Rescale the rows between the line holding "The height and width of the screenshot is (480, 964)." and the line holding "I will pos(372,360).", inclusive. Write those lines out again in full, requests included, but multiply each click coordinate in the answers by 0.6 and round to whole numbers, with halves rounded up.

START

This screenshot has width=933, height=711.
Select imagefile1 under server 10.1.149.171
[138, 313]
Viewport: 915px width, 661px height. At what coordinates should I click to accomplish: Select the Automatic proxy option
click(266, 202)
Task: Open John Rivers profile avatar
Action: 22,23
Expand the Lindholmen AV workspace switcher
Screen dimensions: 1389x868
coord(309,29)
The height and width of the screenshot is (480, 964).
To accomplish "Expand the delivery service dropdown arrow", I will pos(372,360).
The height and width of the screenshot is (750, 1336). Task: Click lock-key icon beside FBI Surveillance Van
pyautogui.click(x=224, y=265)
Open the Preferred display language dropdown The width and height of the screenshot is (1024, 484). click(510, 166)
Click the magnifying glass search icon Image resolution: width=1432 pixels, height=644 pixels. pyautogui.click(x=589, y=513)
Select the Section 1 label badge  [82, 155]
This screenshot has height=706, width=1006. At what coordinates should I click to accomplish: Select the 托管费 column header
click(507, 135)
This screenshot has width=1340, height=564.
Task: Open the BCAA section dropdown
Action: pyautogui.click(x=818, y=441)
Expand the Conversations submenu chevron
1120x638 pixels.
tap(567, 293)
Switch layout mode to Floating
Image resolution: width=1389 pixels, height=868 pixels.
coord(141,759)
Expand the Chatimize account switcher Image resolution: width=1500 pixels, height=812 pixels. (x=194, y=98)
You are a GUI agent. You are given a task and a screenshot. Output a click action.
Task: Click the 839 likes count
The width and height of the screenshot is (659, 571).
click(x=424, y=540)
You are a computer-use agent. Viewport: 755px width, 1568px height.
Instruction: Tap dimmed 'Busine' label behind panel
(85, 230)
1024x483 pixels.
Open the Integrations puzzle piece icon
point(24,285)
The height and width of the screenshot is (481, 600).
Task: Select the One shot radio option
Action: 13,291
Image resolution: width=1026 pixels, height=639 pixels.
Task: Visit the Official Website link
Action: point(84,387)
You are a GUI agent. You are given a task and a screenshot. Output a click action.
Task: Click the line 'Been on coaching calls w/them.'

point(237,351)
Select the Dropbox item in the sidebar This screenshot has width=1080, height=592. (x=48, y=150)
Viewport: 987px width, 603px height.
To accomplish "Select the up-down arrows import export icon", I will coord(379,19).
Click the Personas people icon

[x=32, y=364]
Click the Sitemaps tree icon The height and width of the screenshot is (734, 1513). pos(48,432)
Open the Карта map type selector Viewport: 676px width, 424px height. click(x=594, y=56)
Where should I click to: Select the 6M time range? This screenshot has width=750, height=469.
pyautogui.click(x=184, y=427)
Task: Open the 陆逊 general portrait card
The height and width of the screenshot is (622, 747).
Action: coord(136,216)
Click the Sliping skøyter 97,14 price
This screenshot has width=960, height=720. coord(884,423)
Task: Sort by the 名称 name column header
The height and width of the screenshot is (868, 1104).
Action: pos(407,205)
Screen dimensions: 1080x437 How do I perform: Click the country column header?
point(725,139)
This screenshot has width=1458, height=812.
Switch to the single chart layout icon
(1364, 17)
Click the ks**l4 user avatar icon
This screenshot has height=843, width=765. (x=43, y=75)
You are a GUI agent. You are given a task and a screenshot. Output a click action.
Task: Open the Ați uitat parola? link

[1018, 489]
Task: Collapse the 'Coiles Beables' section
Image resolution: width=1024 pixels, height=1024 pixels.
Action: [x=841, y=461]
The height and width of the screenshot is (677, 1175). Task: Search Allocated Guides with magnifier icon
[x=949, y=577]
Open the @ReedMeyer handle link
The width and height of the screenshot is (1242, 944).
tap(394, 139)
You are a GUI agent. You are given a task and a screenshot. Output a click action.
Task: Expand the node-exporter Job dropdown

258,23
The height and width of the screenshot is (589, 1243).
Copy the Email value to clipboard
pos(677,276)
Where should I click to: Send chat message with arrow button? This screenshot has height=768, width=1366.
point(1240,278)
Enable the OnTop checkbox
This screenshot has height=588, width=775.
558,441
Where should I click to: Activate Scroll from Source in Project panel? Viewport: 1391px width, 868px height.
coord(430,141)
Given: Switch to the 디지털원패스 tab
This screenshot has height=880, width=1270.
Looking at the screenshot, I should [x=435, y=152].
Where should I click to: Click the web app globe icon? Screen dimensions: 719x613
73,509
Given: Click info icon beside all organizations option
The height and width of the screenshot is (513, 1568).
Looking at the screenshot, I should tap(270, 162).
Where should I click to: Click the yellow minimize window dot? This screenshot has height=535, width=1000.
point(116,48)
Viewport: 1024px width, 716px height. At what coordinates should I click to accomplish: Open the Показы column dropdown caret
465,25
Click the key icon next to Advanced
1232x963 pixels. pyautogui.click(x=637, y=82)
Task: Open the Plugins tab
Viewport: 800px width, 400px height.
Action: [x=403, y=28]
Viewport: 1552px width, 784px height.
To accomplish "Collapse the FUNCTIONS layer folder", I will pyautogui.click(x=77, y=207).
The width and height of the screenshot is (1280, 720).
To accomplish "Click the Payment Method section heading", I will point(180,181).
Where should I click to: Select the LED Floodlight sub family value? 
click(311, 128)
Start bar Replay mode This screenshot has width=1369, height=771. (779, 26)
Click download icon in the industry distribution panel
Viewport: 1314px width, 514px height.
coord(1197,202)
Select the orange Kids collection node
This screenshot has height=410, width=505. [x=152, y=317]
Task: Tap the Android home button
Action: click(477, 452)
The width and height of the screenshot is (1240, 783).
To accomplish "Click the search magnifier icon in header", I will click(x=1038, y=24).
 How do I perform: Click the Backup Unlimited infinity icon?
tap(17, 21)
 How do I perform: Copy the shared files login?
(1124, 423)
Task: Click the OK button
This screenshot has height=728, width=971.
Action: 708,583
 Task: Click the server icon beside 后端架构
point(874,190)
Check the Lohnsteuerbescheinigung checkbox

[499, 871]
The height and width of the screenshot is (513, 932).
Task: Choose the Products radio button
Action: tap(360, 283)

END

__Written answer__:
The height and width of the screenshot is (480, 964).
To accomplish "Expand the delivery service dropdown arrow", I will pos(223,216).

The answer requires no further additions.